Towards more transferable adversarial attack in black-box manner (2505.18097v1)

Abstract: Adversarial attacks have become a well-explored domain, frequently serving as evaluation baselines for model robustness. Among these, black-box attacks based on transferability have received significant attention due to their practical applicability in real-world scenarios. Traditional black-box methods have generally focused on improving the optimization framework (e.g., utilizing momentum in MI-FGSM) to enhance transferability, rather than examining the dependency on surrogate white-box model architectures. Recent state-of-the-art approach DiffPGD has demonstrated enhanced transferability by employing diffusion-based adversarial purification models for adaptive attacks. The inductive bias of diffusion-based adversarial purification aligns naturally with the adversarial attack process, where both involving noise addition, reducing dependency on surrogate white-box model selection. However, the denoising process of diffusion models incurs substantial computational costs through chain rule derivation, manifested in excessive VRAM consumption and extended runtime. This progression prompts us to question whether introducing diffusion models is necessary. We hypothesize that a model sharing similar inductive bias to diffusion-based adversarial purification, combined with an appropriate loss function, could achieve comparable or superior transferability while dramatically reducing computational overhead. In this paper, we propose a novel loss function coupled with a unique surrogate model to validate our hypothesis. Our approach leverages the score of the time-dependent classifier from classifier-guided diffusion models, effectively incorporating natural data distribution knowledge into the adversarial optimization process. Experimental results demonstrate significantly improved transferability across diverse model architectures while maintaining robustness against diffusion-based defenses.

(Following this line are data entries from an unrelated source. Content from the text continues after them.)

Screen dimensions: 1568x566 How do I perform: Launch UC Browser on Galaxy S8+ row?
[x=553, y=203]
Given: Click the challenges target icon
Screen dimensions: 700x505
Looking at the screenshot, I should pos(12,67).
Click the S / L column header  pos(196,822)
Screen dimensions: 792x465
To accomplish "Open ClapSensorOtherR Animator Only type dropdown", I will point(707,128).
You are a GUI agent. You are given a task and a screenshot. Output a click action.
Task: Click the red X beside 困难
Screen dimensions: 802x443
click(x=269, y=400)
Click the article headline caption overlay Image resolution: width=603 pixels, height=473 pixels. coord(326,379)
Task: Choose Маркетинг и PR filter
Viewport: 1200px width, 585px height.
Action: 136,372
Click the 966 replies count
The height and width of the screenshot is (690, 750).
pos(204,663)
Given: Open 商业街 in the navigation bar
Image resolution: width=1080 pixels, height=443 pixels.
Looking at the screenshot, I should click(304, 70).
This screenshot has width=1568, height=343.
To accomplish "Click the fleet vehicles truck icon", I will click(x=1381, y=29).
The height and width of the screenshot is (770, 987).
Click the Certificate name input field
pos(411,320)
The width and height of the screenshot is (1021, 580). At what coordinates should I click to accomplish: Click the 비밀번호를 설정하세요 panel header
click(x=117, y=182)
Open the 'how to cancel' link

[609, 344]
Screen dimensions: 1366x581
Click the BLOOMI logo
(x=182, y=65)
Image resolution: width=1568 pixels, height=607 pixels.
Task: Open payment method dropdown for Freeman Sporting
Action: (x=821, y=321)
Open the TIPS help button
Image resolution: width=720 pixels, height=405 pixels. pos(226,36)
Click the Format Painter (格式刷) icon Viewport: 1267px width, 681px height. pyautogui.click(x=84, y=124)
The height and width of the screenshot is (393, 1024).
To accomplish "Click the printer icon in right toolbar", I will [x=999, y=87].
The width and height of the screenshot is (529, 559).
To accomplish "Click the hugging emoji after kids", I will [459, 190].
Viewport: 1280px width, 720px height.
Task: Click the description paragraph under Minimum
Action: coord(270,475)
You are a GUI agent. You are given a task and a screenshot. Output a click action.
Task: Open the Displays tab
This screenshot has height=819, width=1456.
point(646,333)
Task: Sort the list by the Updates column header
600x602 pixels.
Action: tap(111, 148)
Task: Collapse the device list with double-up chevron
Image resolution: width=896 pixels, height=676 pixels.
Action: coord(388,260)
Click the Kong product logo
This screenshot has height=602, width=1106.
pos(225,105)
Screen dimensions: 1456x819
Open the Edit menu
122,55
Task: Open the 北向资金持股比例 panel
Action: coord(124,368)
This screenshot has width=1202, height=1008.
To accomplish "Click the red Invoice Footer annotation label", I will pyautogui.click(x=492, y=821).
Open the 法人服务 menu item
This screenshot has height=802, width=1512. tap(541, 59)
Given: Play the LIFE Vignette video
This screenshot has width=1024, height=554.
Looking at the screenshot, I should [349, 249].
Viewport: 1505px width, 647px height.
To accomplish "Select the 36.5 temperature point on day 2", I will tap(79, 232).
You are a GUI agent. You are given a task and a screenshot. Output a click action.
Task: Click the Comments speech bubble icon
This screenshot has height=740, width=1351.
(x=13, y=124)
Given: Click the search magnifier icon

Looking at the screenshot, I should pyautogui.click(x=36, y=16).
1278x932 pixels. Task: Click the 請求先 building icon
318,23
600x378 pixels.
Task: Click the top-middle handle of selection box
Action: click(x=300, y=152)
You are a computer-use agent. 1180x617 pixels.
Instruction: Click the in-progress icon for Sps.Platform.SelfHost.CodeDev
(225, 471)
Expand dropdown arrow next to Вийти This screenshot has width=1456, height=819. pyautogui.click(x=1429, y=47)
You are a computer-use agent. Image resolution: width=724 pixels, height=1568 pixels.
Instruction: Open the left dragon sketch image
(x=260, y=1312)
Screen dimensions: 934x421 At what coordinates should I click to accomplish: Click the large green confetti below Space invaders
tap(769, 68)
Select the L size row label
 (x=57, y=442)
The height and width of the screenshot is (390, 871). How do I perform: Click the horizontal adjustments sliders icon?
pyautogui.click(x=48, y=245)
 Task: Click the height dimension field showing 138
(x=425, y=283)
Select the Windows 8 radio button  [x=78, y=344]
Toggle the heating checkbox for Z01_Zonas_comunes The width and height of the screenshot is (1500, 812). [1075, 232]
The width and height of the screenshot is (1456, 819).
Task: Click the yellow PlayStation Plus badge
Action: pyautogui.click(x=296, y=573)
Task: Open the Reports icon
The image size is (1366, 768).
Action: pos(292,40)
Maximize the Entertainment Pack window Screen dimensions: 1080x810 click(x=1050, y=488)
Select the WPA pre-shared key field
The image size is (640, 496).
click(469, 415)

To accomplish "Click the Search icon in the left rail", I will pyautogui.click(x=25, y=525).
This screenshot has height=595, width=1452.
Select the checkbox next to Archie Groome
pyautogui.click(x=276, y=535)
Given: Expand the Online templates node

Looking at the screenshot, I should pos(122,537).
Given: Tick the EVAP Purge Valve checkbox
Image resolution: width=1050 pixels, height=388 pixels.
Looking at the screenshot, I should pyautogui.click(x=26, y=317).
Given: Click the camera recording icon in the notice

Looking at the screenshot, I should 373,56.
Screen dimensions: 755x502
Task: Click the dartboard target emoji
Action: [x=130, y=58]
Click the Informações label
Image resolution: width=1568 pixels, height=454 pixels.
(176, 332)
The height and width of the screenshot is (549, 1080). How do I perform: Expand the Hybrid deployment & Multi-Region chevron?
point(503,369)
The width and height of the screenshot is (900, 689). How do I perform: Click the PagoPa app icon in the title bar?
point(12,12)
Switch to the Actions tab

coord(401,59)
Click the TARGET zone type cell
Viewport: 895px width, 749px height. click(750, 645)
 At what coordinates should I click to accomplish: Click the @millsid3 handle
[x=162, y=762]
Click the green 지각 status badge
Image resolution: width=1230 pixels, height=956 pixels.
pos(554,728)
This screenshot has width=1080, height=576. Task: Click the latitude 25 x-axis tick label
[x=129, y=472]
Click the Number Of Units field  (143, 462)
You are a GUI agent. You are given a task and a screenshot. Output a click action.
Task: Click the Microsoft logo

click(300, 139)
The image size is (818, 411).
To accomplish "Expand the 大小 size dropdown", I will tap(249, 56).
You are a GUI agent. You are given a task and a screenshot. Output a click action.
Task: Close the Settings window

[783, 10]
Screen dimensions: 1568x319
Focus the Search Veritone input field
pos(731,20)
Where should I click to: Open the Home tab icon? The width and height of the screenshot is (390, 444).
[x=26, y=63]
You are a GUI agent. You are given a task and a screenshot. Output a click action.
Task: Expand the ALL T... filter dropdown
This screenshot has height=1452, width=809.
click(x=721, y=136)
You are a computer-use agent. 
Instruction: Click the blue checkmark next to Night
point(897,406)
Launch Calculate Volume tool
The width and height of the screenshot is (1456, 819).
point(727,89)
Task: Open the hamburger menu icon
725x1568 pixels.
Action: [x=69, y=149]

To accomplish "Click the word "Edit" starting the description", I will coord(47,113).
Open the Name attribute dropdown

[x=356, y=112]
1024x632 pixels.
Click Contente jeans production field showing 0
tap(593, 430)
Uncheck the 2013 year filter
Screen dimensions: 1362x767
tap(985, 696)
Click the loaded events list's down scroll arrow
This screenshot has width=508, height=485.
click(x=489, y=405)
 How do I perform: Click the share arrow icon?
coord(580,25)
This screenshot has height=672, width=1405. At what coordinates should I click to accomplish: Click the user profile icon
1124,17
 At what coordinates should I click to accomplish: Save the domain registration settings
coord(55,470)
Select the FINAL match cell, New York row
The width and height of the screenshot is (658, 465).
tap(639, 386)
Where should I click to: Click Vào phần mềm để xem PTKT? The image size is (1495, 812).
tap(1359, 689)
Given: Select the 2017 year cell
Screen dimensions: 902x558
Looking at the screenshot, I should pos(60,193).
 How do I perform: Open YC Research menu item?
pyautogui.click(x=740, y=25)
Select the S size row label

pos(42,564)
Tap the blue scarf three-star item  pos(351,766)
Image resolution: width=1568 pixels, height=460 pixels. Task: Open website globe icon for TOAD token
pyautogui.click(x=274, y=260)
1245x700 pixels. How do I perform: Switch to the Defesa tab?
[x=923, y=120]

Towards More Transferable Adversarial Attack in Black-Box Manner

In the field of adversarial attacks, the paper "Towards more transferable adversarial attack in black-box manner" offers significant contributions to the understanding and development of approaches for enhancing the transferability of attacks in a black-box setting. The authors address a salient problem: while traditional black-box methods have focused on optimizing frameworks to improve transferability, they often neglect important dependencies on surrogate white-box model architectures. In this context, exploring methodologies that mitigate the computational overhead of diffusion-based adversarial purification processes, without comprising attack effectiveness, is of paramount importance.

Key Contributions

1. Novel Loss Function and Surrogate Model:
   • The authors introduce a novel loss function and a unique surrogate model that capitalizes on the score of a time-dependent classifier from classifier-guided diffusion models. This approach effectively incorporates natural data distribution knowledge into adversarial optimization processes, offering improved transferability and robustness against defenses based on diffusion models.
2. Reduction in Computational Costs:
   • The proposed method significantly reduces computational overhead compared to existing state-of-the-art approaches, such as DiffPGD, by circumventing the intensive denoising processes involved in diffusion models. The efficiency gains facilitate deployment in resource-constrained environments and enable large-scale robustness evaluations.
3. Integration with PGD Framework:
   • The integration with a Projected Gradient Descent (PGD) framework, utilizing both the classification task's inductive bias and the noised data distribution knowledge, provides a universal solution that works effectively across varied model architectures and settings.

Experimental Results

The experiments demonstrate the efficacy of the proposed methods across a variety of scenarios:

• Unprotected Classifier Attacks:
  • U-ScorePGD consistently outperformed traditional PGD and DiffPGD approaches in both white-box and black-box settings, achieving up to 89.9% attack success rates on unprotected models while maintaining efficiency.
• Protected Classifier Attacks:
  • ScorePGD exhibited superior performance against diffusion-based adversarial purification, leveraging its inherent ability to disrupt purification processes by altering the guidance direction of reverse diffusion models.
• Efficiency in Runtime:
  • The proposed methodologies achieve substantial improvements in runtime efficiency, operating up to 10 times faster than competing methods such as DiffPGD across standard image resolutions and PGD settings.

Implications and Future Directions

The paper's findings have profound implications for both practical applications and theoretical advancements in adversarial security frameworks. By demonstrating that incorporating selective noised data distribution knowledge—rather than full diffusion processes—enhances attack transferability, it paves the way for more efficient adversarial techniques in various machine learning contexts.

Moreover, the ability to execute attacks with reduced resource demands expands the potential for deploying robust adversarial evaluations in real-world systems. Future work could focus on refining optimization strategies for increasingly complex models or exploring adaptive methodologies for selecting diffusion timesteps to further improve attack effectiveness and computational efficiency.

In conclusion, this paper contributes to a more nuanced understanding of adversarial attacks in black-box settings and offers practical solutions that balance attack performance with computational constraints. The innovative use of time-dependent classifiers and novel loss functions provides a promising direction for advancing adversarial research and developing resilient security measures in artificial intelligence systems.